We often hear about disruption and tech companies being disruptors – it has become one of the dominant themes in recent years. Forbes is talking about the next industries to be disrupted, while Marketing Week is listing the top 100 disruptive brands and other surveys are saying that disruption is the key to brand growth.
As a company that started out as a ride-hailing service, it’s easy to see why people associate Careem with disruption. In other parts of the world, ride-hailing companies have disrupted established orders, but given how Careem started out and where in the world we launched, Careem is something different – an enabler.
In Europe many of the public transportation systems were built over a century ago. The London Underground, for example, opened as an underground railway in 1863 and its first electrified underground line began operations in 1890. But that type of infrastructure didn’t happen in our part of the world, so we are largely building the public transportation system for our markets right now.
Careem’s technology is allowing this region to skip through many of the years of transport evolution that Europe or North America went though. And for many people in the region, Careem has changed their lives by providing a mobility that was previously problematic or simply didn’t exist. Our growth across the MENA region is driving affordability and choice and improving societies.
We often heard people from Saudi Arabia, for example, say that there’s a pre-Careem Saudi and a post-Careem Saudi, such was the effect that Careem’s ride-hailing service had upon the country. This is especially true when it comes to the lives of women.
Before Careem launched, they were regularly dependent on their fathers, brothers or husbands to get them around and they were not in complete control of their daily lives. They may want to go out, but there’s no car at home so they must call a male relative or wait for the private driver who is already out taking their mother somewhere. Now if they need to go somewhere, they just press a button and a car arrives. The Careem service was transformative.
Then, last December, we moved into mass transportation with the launch of busses in Cairo because 40 percent of the Egyptian population was not being served by a proper transportation service. That bus service is helping to solve the congestion problem there that, according to The World Bank, currently costs the city up to $8 billion.
With a presence in Iraq, Sudan, Palestine and other countries across the region, Careem is committed to providing transport solutions (and job opportunities) in places that other companies are reluctant to invest in.
We’re also offering peer-to-peer credit transfers.

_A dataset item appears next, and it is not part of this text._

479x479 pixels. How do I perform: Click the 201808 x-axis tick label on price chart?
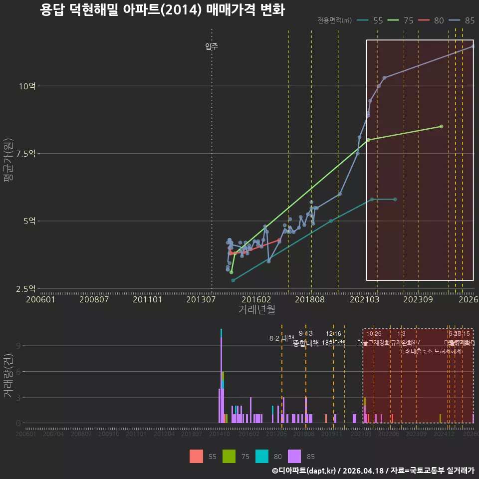[x=309, y=299]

It’s easy to sometimes forget that bank accounts and cards that many of us take for granted are not available to everyone. In fact, according to the World Bank, only 14 percent of people in the Middle East have access to a bank account. That means there are hundreds of millions that have no means of storing cash in a secure manner or the ability to make digital payments.
Cash is still the main form of payment in the region including for Careem rides. But with smartphone penetration on the rise, the wallet is going to be an increasingly common way of paying in the coming years. Careem wants to stay ahead of this change and we’re working to bring new payment services to our customers which will ultimately help us simplify the lives of users.
Right now, we’re beta testing the peer-to-peer credit transfer feature, but soon it will be available to all our customers as it is progressively rolled out across the entire base in all cities. Careem’s technology is helping to empower people in our region to realise their full social and economic potential.
So, no, we’re not a “disruptor” and we are not interested in disruption. We’re not disrupting anything because in many cases there’s was nothing to be disrupted – we are enabling people, and proud to be of service doing so.